En septembre dernier, c'est ce dernier qui vient à Paris pour rencontrer Emmanuel Macron pour aborder à nouveau le statut institutionnel de la Corse, sans grande avancée.

Jusqu'à ces derniers jours. Depuis l'agression violente d'Yvan Colonna et les émeutes qui agitent le territoire depuis plus de 2 semaines, le ton a changé. Reconnaissance de la "responsabilité de l'État" dans ce drame pour Gérald Darmanin, levée du statut de prisonniers particulièrement signalés pour les deux autres membres du commando Erignac par Jean Castex, ouvrant ainsi la porte à un transfèrement dans la prison corse de Borgo... Le gouvernement multiplie les gestes d'apaisement.

Jusqu'à l'interview de Gérald Darmanin ce mardi soir dans Corse Matin, dans laquelle il explique que le gouvernement est "prêt à aller jusqu'à l'autonomie". C'est que l'exécutif cherche à tout prix à sortir de la flambée de violences sur l'île, à 25 jours du premier tour.
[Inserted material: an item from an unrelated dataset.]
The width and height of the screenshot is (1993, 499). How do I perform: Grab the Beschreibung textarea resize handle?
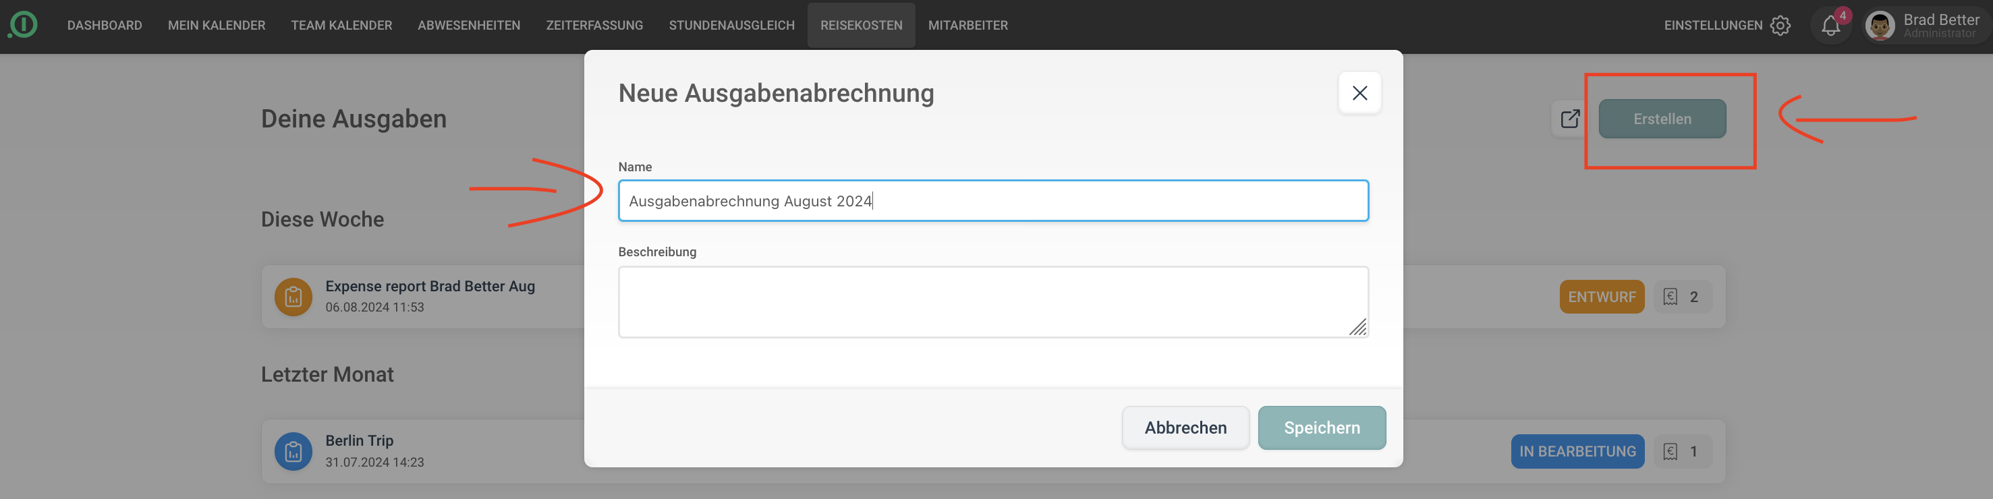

"Une mesure électoraliste"

"En 7 jours de violence, les manifestants ont obtenu plus qu'à travers le dialogue démocratique en 7 ans. C'est ça, le problème politique (...). Très honnêtement, le gouvernement a du mal à savoir comment rétablir l'ordre en Corse. Le timing est très suspect et électoraliste", estime l'éditorialiste politique de BFMTV, Laurent Neumann.

Emmanuel Macron sait qu'il joue sur du velours. Une majorité de Français (53%) soutient un éventuel "statut d'autonomie de plein droit et de plein exercice" pour la Corse, d'après un sondage Ifop.